TEHERÁN, 10 de julio de 2026. La crisis entre Irán y Estados Unidos cerró tres días con ataques reportados, represalias atribuidas a Teherán contra sitios vinculados a Washington en el Golfo, y una disputa abierta sobre si sigue vigente el marco de desescalada acordado en junio. La secuencia coincidió con el cierre de las ceremonias funerarias por el ayatolá Ali Khamenei en Mashhad.
El 8 y el 9 de julio, las partes difundieron relatos incompatibles sobre ataques en territorio iraní y sobre los objetivos alcanzados. Al Jazeera reportó que el ejército estadounidense dijo haber golpeado 90 objetivos en Irán, mientras autoridades iraníes afirmaron haber respondido contra sitios asociados a Estados Unidos en Kuwait, Baréin y Qatar. Ninguno de esos balances permite establecer la totalidad de los daños ni las bajas.
La crisis se desplaza entre objetivos militares, rutas marítimas y una sucesión política que todavía no termina de asentarse.

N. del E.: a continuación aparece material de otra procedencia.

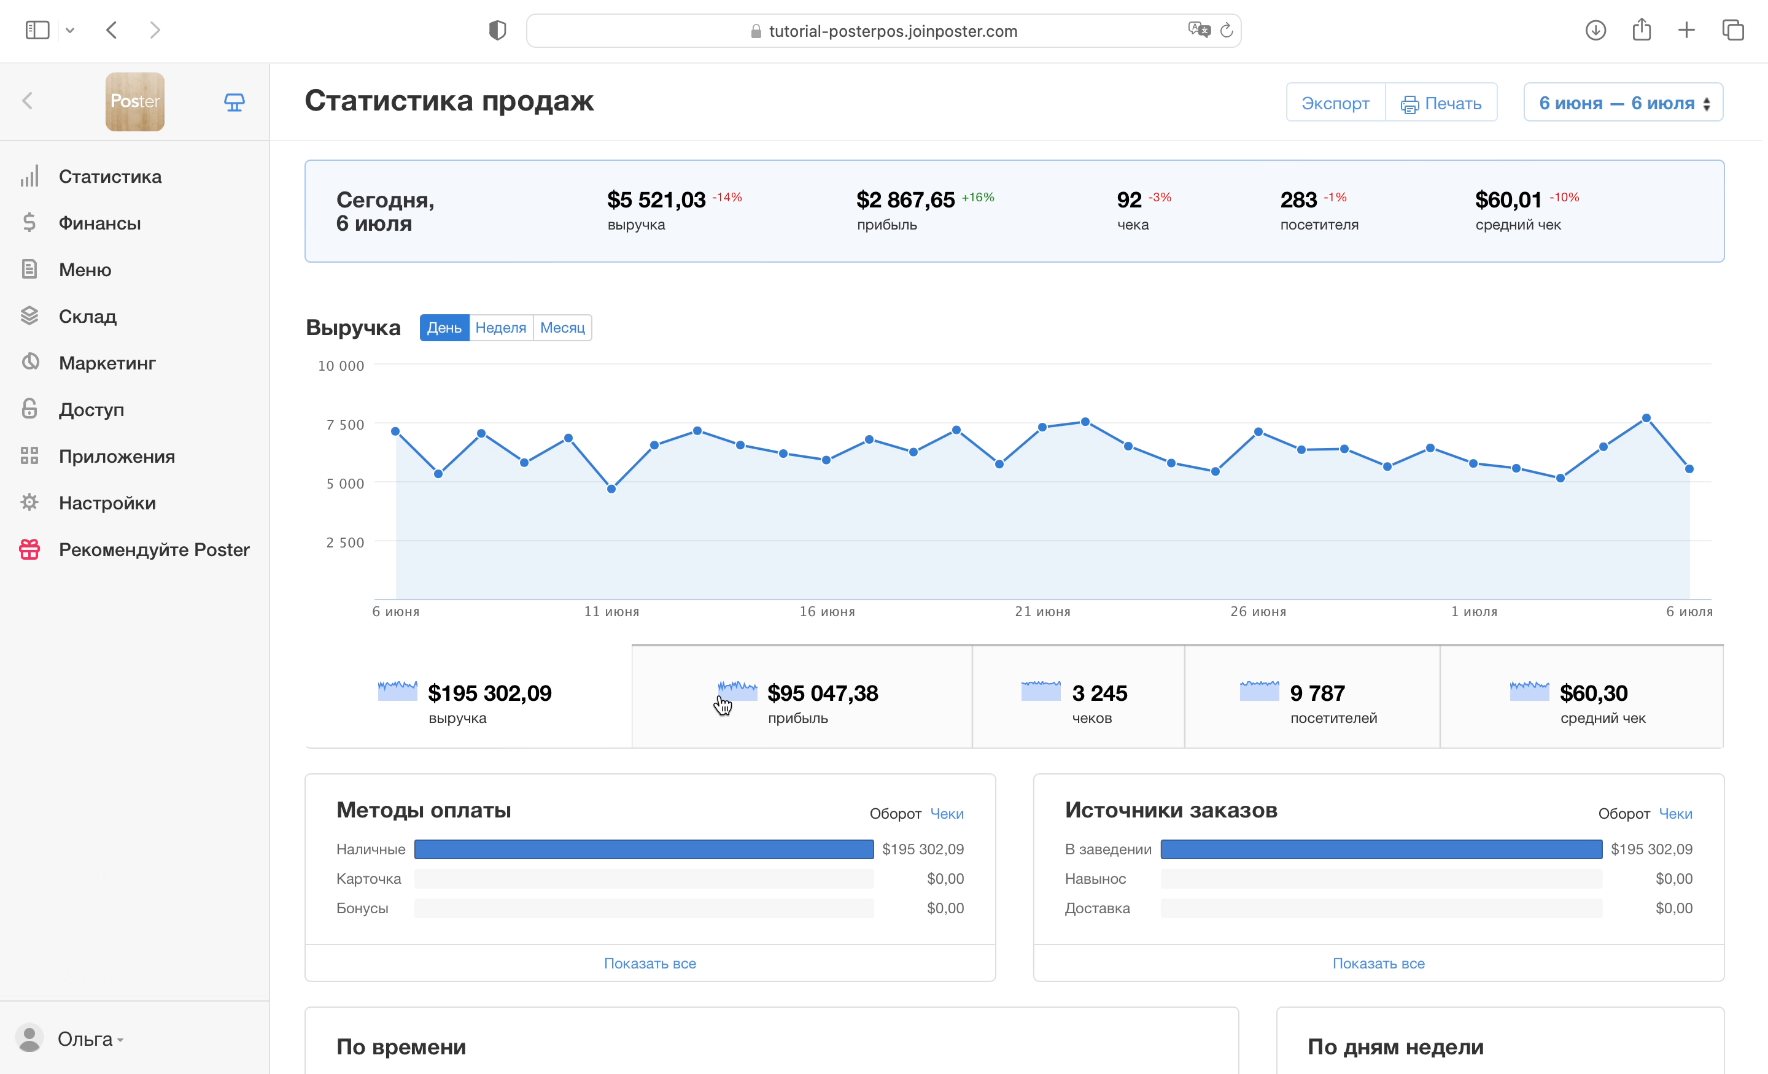This screenshot has width=1768, height=1074.
Task: Click the Экспорт button
Action: click(1335, 103)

El estrecho de Ormuz volvió a ser el punto económico de la confrontación. Más de 500 buques pasaron por la vía desde el memorando de junio, aunque numerosos barcos quedaron demorados, según el recuento de Al Jazeera. La ruta concentra una porción decisiva de los flujos energéticos y un incidente puede encarecer seguros y alterar plazos sin un cierre formal.
El 10 de julio, Irán informó nuevos ataques en zonas del sur y Estados Unidos negó haber realizado operaciones allí. Donald Trump afirmó que Washington aceptó conversaciones con Teherán, pero sostuvo que el alto el fuego había terminado. Lo confirmado es una escalada de declaraciones, ataques reportados y riesgo marítimo. No está claro el alcance de las operaciones ni si la mediación puede reinstalar una pausa verificable.